Re: blog.typekit.com/2016/09/14/variable-fonts-a-new-kind-of-font-for-flexible-design/

Adobe: ‘A New Kind of Font: A Variable Font’. Tim Brown, Head of Typography for Adobe Tyepkit and Adobe Type:

Just minutes ago, at the ATypI conference in Warsaw, the world was introduced to a new kind of font: a variable font. Jointly developed by Apple, Google, Microsoft, and Adobe, a variable font is, as John Hudson put it, “a single font file that behaves like multiple fonts”. Imagine a single font file gaining an infinite flexibility of weight, width, and other attributes without also gaining file size — and imagine what this means for design.

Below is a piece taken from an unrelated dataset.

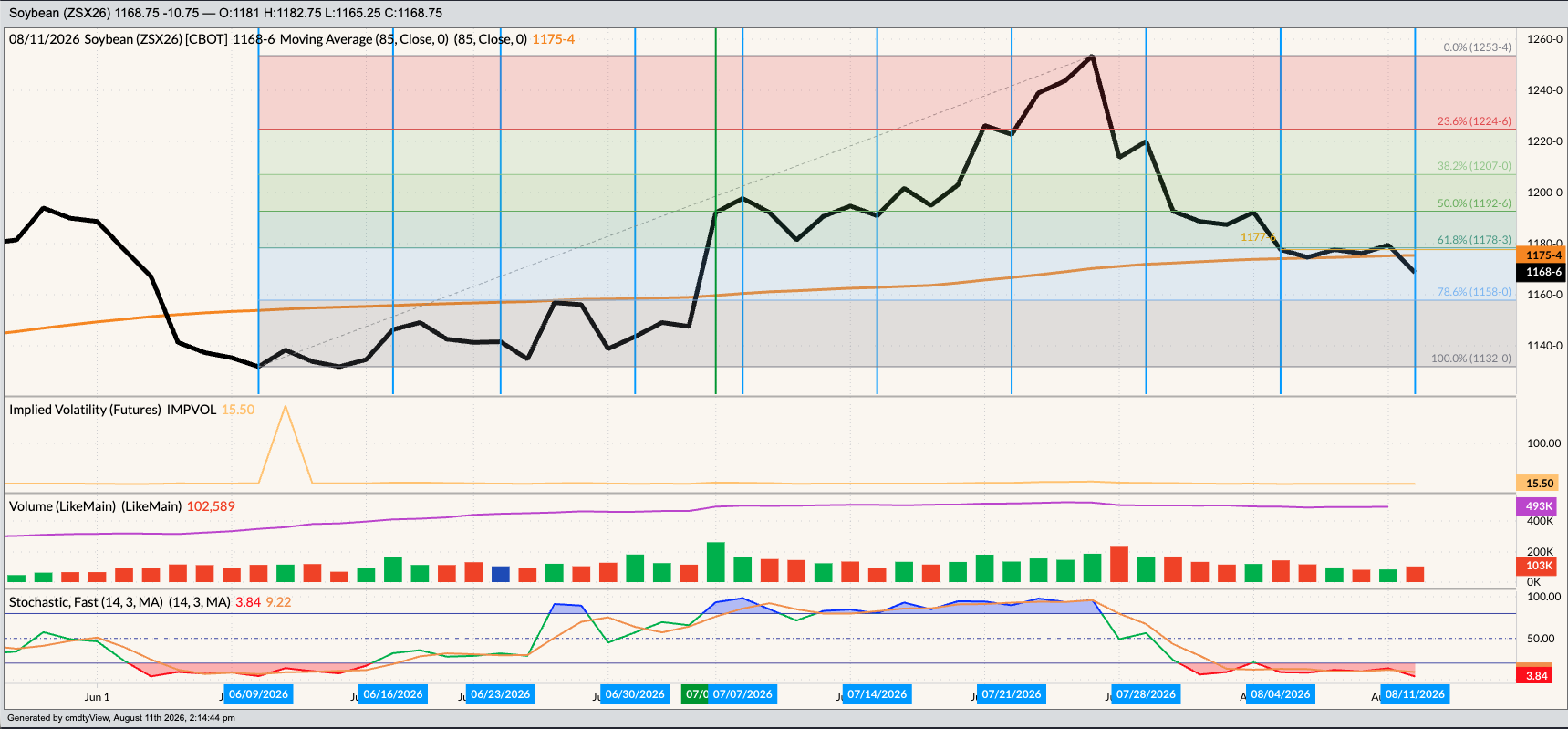Select the 07/14/2026 date flag
The image size is (1568, 729).
877,694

There’s a lot to digest here, but the gist is this: much smaller font file sizes; incredible control and granularity over presentation; and (arguably most importantly) collaboration from big vendors. This isn’t just noble effort, either; all of this technology is being built into the OpenType format:

To facilitate just such advancements, people from our four companies (along with notable independent contributors) have been collaborating for more than half a year on a significant improvement to the OpenType font file specification that now includes a new technology: OpenType Font Variations, which allows type designers to interpolate a font’s entire glyph set or individual glyphs along up to 64,000 axes of variation (weight, width, etc.), and define specific positions in the design space as named instances (“Bold”, “Condensed”, etc.).

(That last bit answers one of my biggest questions: given an extremely customizable format, how do you guide usage towards simple, sensible configurations?)

It’s clear there’s still a long way to go, and Mr. Brown calls on type designers, browser vendors, and web standards groups to help get it done. Yet, even in its infancy, variable fonts seem downright impressive. Color me excited.